- Church: Anglican Church of Australia
- Province: Victoria
- Diocese: Diocese of Melbourne
- Installed: 30 November 2025
- Predecessor: Philip Freier
- Other post: Metropolitan of the Province of Victoria (2025)
- Previous posts: Bishop of Islington (2015-2025) Bishop of London's Adviser for Church Planting (2012–2015) Rector of St Paul's Church, Shadwell (2005–2015)

Orders
- Ordination: 1996 (deacon) 1997 (priest)
- Consecration: 29 September 2015 by Justin Welby

Personal details
- Born: Richard Charles Thorpe 3 February 1965 (age 61)
- Spouse: Louie Thorpe
- Children: 3
- Alma mater: University of Birmingham Wycliffe Hall, Oxford

= Ric Thorpe =

British bishop and expert in church planting

Richard Charles "Ric" Thorpe (born 3 February 1965) is a British Anglican bishop and church planter. Since November 2025 he has been Archbishop of Melbourne, Australia; previously he was the Bishop of Islington in the Diocese of London and the Church of England's "bishop for church plants".

==Early life==
Thorpe was born on 3 February 1965. He was educated at Stowe School, a private school in Stowe, Buckinghamshire. He studied chemical engineering at the University of Birmingham and graduated with a Bachelor of Science (BSc) degree in 1987 and began working as a marketing manager with Unilever.

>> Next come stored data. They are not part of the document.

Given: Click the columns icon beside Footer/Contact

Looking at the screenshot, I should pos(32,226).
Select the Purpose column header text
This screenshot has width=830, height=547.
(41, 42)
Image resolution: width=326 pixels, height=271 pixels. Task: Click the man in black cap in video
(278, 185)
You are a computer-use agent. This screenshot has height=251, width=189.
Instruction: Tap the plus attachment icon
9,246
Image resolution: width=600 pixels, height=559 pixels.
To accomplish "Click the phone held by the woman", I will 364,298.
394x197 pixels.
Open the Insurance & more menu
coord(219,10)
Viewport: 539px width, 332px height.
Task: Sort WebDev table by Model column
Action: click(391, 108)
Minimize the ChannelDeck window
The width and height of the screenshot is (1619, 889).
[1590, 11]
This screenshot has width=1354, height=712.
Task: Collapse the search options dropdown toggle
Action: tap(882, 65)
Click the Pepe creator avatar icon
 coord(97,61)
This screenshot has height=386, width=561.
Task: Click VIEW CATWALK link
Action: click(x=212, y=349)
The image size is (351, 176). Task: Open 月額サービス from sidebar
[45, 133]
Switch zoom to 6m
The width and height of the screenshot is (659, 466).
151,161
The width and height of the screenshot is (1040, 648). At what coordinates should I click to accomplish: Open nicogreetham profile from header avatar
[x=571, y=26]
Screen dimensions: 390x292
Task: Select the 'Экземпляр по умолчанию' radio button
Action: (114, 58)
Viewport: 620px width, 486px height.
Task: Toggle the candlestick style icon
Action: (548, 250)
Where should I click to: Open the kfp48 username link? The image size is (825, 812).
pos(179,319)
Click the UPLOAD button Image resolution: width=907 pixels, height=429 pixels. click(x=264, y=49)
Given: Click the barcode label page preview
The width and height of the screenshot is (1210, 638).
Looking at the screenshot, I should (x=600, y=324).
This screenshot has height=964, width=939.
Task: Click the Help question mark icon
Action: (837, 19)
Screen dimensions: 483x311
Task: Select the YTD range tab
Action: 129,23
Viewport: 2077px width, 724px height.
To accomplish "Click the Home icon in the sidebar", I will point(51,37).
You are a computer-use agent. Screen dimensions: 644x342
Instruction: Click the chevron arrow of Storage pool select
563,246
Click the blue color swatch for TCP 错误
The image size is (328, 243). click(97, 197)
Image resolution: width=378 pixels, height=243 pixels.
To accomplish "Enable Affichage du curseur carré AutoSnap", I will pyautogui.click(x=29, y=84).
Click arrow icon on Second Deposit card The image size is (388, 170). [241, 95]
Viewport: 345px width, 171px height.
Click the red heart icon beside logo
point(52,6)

From 1990 to 1992, Thorpe was a lay worship leader at Holy Trinity Brompton (HTB) in the Diocese of London. In 1993, he entered Wycliffe Hall, an Evangelical Anglican theological college, to study theology and train for ordained ministry. He graduated from the University of Oxford with a Bachelor of Theology (BTh) degree in 1996.

==Ordained ministry==
Thorpe was ordained in the Church of England: deaconed at Petertide 1996 (30 June) by Richard Chartres, Bishop of London at St Paul's Cathedral and priested the Petertide following (29 June 1997) by Michael Colclough, Bishop of Kensington at Holy Trinity Church, Hounslow. He began his ministry as a curate at Holy Trinity Brompton (HTB) in the Diocese of London. After almost 10 years of ordained ministry, he was chosen to lead a church plant from HTB to St Paul's Church, Shadwell. This involved moving 100 parishioners and a number of clergy from HTB to St Paul's to revitalise the church. He was appointed priest in charge of St Paul's with St James, Ratcliffe in 2005 and rector in 2010. From 2010 to 2014 he was also priest in charge of All Hallows, Bow. Thorpe was involved with a further four church plants.

From 2012 to 2015, he was the Bishop of London's Adviser for Church Planting. He was a tutor in church planting at St Mellitus College, an Anglican theological college, and leader of its church planting course. From 2015 until 2025, he led the Gregory Centre for Church Multiplication.

===Episcopal ministry===
In May 2015, it was announced that the See of Islington would be brought out of abeyance to create a "bishop for church plants". The bishop would be a suffragan bishop in the Diocese of London but would be free from territorial responsibilities and work with the whole Church of England. Thorpe was appointed to this role on 9 July 2015 and on 29 September was consecrated by Justin Welby, Archbishop of Canterbury, at St Paul's Cathedral.

On 24 May 2025, it was announced that Thorpe had been elected as the next Archbishop of Melbourne, Australia. His election was confirmed and he was installed on 30 November 2025 at St Paul's Cathedral, Melbourne.

===Views===
In 2023, following the news that the House of Bishops of the Church of England was to introduce proposals for blessing same-sex relationships, he signed an open letter which stated:

many Christians in the Church of England and the Anglican Communion, together with Christians from across the churches of world Christianity, continue to believe that marriage is given by God for the union of a man and woman and that it cannot be extended to those who are of the same sex. [...] Without seeking to diminish the value of many committed same-sex relationships, for which there is much to give thanks, we find ourselves constrained by what we sincerely believe the Scriptures teach which cannot be set aside.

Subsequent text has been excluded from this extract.